*** Opening DATA TO USE ***

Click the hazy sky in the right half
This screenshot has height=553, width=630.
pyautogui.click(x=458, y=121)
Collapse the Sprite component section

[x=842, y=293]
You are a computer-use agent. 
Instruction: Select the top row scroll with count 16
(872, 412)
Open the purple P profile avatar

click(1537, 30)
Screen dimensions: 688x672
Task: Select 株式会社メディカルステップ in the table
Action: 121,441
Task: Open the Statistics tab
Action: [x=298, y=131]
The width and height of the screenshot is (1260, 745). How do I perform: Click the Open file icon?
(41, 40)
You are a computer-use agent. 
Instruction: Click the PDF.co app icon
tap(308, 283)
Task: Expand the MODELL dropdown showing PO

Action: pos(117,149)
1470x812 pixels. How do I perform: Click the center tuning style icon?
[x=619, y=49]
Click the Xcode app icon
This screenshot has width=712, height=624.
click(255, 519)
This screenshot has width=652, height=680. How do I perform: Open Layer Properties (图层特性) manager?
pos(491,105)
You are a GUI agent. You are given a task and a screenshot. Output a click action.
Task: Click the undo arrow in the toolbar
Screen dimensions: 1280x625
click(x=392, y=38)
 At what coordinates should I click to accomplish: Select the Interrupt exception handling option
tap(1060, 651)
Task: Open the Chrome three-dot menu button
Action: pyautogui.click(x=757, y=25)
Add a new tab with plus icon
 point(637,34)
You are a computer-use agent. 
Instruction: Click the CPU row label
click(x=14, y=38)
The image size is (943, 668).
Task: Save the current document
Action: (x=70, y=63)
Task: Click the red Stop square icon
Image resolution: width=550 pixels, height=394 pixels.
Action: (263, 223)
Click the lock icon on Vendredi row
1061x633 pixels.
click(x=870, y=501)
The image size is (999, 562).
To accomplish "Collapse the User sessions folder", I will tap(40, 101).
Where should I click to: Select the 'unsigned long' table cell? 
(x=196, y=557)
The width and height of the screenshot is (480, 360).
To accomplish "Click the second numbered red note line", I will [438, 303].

*** Closing DATA TO USE ***

_EXERCISE AIM_
List all lines from the entries that include the word "will".

_EXERCISE RESPONSE_
To accomplish "Collapse the User sessions folder", I will tap(40, 101).
To accomplish "Click the second numbered red note line", I will [438, 303].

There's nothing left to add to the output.